Work required |
List every line in the items below that contains the word "icon", matching case exactly.

Record list |
^^^^^^^^
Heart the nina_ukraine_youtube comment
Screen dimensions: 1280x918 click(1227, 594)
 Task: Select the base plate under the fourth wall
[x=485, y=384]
^^^^^^^^
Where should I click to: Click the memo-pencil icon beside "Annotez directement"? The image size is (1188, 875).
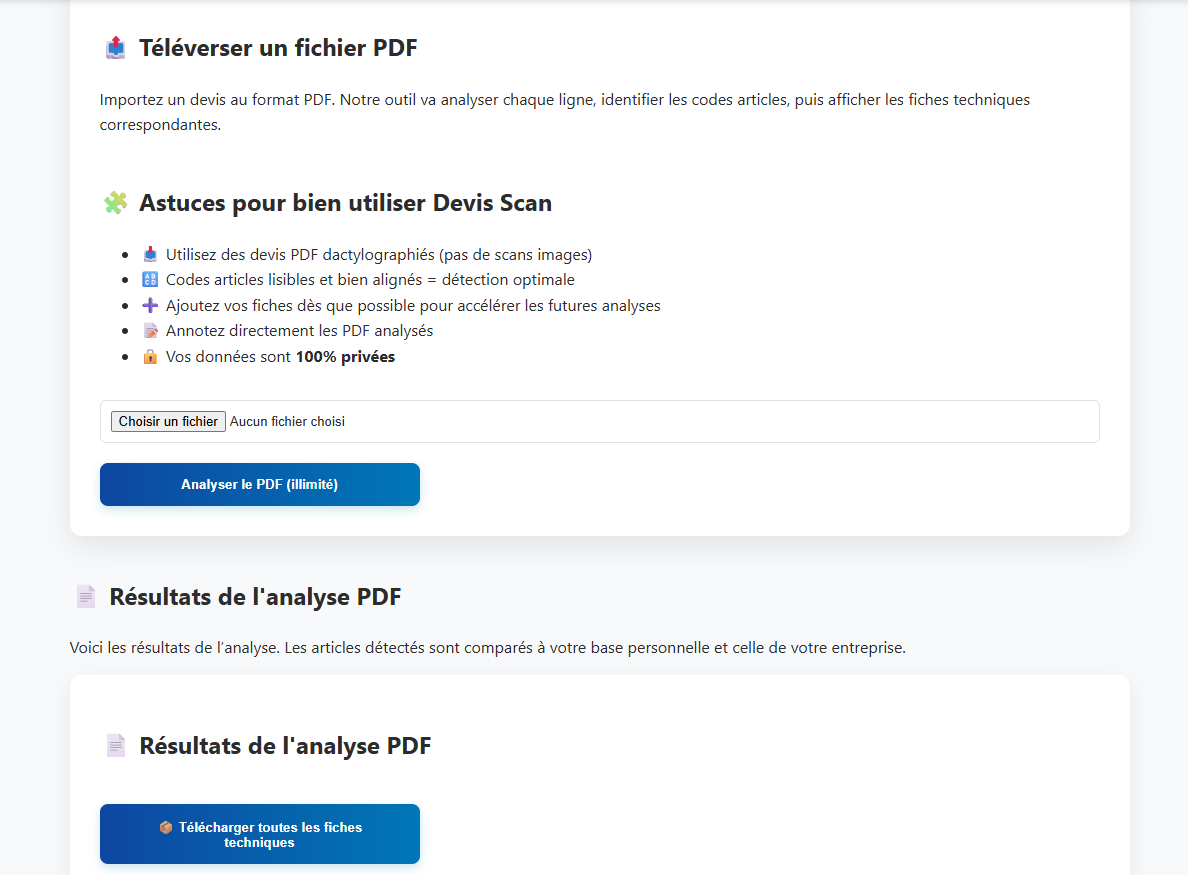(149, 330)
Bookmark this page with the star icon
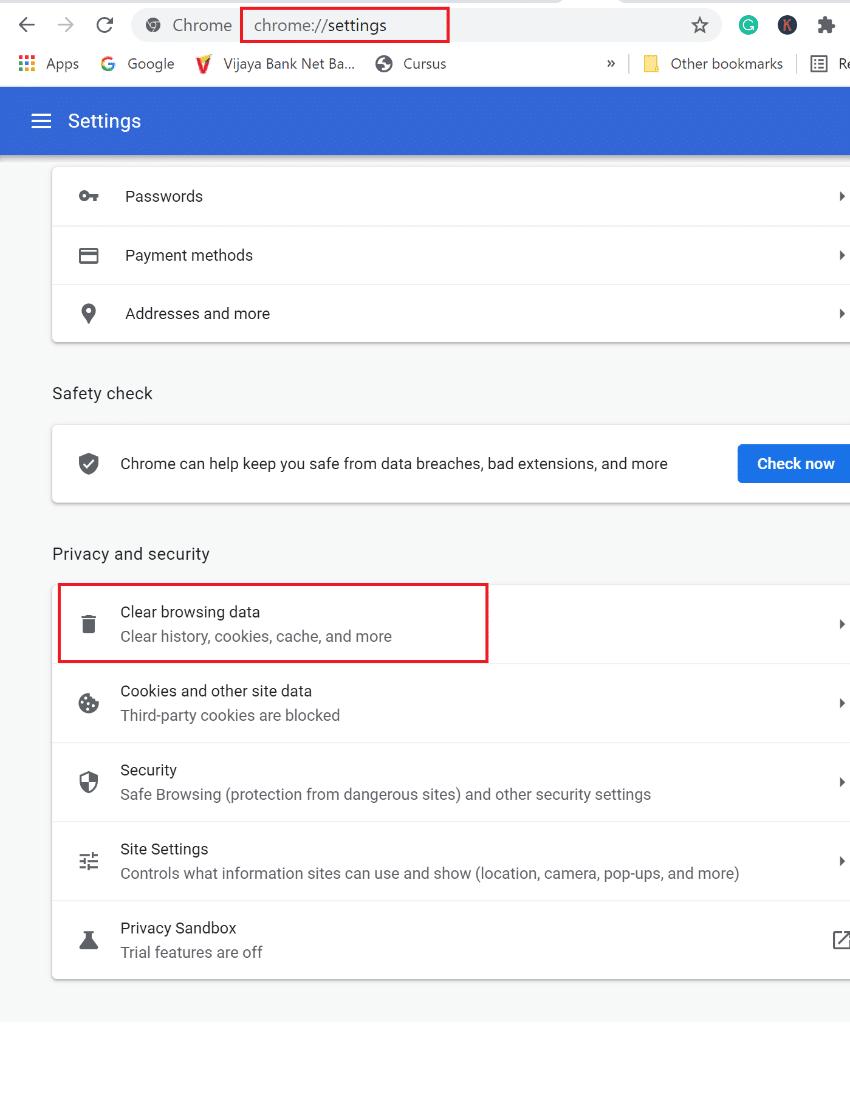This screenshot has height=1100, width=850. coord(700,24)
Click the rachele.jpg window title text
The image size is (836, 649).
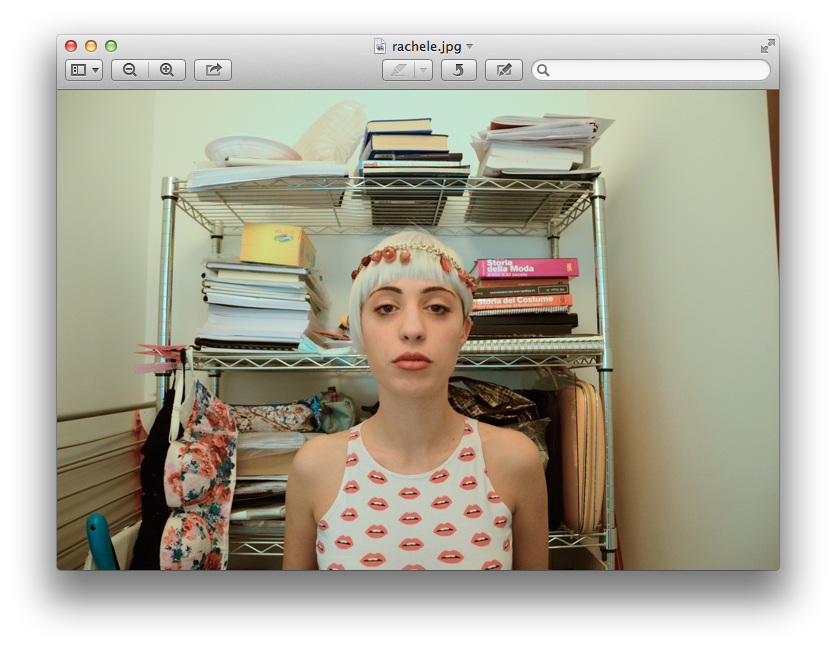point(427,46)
^^^^^^^^
Expected answer |
Where should I click to: Click the memo-pencil icon beside "Annotez directement"? The image size is (1188, 875).
Bookmark this page with the star icon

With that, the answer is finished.